Buildings at Masada, Gamla, and Herodium have been identified as synagogues. All are characterized by rows of benches lining their walls. The building at Gamla is a large freestanding structure. A ritual bath, or miqveh, is located adjacent to it. [See Ritual Baths.] The Masada meeting room is located in the casemate wall on the northwest side of the hill; it was completely renovated by the rebels during their occupation of Masada during the first Jewish Revolt against Rome (66–74 CE). [See First Jewish Revolt.] Its entrance on the southeast, opposite a small room in the northwest corner that was apparently used to store biblical scrolls. Fragments of biblical texts were discovered buried beneath this small room. The location of the small room on the northeast wall suggests an internal alignment within the synagogue and perhaps an alignment toward Jerusalem. A room at Herodium was also fitted with benches during the First Jewish Revolt. On the basis of the similarities between these benches and those at Masada, some scholars identify this room as a synagogue.
Archaeological remains that pertain to synagogues from the late first or second centuries CE are rare. The excavators report the discovery of a second-century synagogue in the first phase of the synagogue at Nabratein in the Upper Galilee (see figure 1). The building has four columns, a possible reader's lectern, suggested by an imprint in the plaster floor, and is aligned toward the south, in the direction of Jerusalem (Meyers et al., 1981).
Tannaitic literature provides ample information about synagogues within communities influenced by the rabbinic sages. Torah reading and study are portrayed in this literature as the primary functions of the synagogue. Tannaitic sources also present new functions that took place within synagogues, the most significant of these being the development of communal liturgy. Some synagogue buildings in late first- and second-century Palestine were apparently private buildings converted into public synagogues (Mishnah Ned. 9:2). Tosefta Megillah 3:21–23 presents instructions for the construction of an ideal synagogue based upon biblical exegesis. Like the Tabernacle/Temple, this text suggests that synagogues were to be built “at the high point of the town,” their doors open to the east. The Tosefta presents a plan for the internal arrangement of the synagogue:
How do the elders sit? Facing the people, their backs to the qōdesh [Jerusalem].

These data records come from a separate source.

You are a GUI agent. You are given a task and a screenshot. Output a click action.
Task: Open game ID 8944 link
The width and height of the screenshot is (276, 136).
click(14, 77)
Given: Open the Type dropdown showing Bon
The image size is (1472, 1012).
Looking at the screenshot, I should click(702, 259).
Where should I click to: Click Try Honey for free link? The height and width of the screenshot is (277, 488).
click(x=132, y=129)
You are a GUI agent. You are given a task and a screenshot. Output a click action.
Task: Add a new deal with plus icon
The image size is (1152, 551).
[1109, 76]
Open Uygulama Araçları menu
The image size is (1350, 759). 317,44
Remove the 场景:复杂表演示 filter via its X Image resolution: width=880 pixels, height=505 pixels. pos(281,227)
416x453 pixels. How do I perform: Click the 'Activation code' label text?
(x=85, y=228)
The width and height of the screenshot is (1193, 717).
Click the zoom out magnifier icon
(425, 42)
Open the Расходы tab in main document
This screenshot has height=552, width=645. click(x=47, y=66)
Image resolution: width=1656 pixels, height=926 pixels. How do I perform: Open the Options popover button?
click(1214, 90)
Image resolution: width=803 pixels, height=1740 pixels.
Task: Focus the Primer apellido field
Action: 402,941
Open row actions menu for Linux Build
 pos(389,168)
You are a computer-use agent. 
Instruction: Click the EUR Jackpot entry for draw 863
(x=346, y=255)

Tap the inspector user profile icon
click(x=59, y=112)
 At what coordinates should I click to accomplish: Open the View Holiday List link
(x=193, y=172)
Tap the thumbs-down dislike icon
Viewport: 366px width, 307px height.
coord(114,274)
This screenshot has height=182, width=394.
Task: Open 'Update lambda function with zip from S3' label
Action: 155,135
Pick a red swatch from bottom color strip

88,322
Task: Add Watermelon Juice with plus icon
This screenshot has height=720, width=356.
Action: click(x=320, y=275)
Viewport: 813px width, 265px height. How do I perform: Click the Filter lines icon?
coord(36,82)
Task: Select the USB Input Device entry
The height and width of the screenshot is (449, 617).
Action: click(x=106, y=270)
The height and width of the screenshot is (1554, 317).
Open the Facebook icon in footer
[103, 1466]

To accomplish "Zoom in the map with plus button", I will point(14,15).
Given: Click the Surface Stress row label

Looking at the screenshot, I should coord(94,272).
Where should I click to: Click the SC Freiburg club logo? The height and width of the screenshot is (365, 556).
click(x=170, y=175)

When they set down the [scroll] chest—its front is toward the people, its back to the qōdesh.
The ḥazan ha-kĕnesset (community leader) faces the qōdesh.
All the people face the qōdesh.
Some synagogues seem to have been illuminated with seven-branched lampstands (menorot) during this period.
Amoraic literature dating to the fourth and fifth centuries and postamoraic literature, dating from the fifth century through the close of antiquity, present synagogue buildings as having been a common feature on the Palestinian landscape by the third and fourth centuries. This phenomenon is also noted by Jerome (Commentary to Is. 57:12). Synagogues also served as primary schools (J.T., Meg. 3:3, 74a; Pesiqta' de-Rav Kahana', pp. 255, 381, 422). Synagogue liturgy developed greatly during Late Antiquity, as is reflected in the rich liturgical poetry (piyyut) that has survived. Temple imagery was increasingly transformed by synagogues during this period, the Torah shrine being conceptualized in terms of the biblical Ark of the Covenant. This relationship is made clear in the Jerusalem Talmud (Ta῾an. 21, 65a), a tradition attributed to Rabbi Huna the Great of Sepphoris. This sage is said to have lamented on the occasion of a public fast that “Our fathers covered it [the Ark of the Covenant] with gold, and we cover it [the Torah ark] with ashes.” The Torah shrine was the focal point of the synagogue (see figure 2), the “sanctity of the ark” being greater than the “sanctity of the synagogue” building as a whole (J.T., Meg. 3:1, 73d).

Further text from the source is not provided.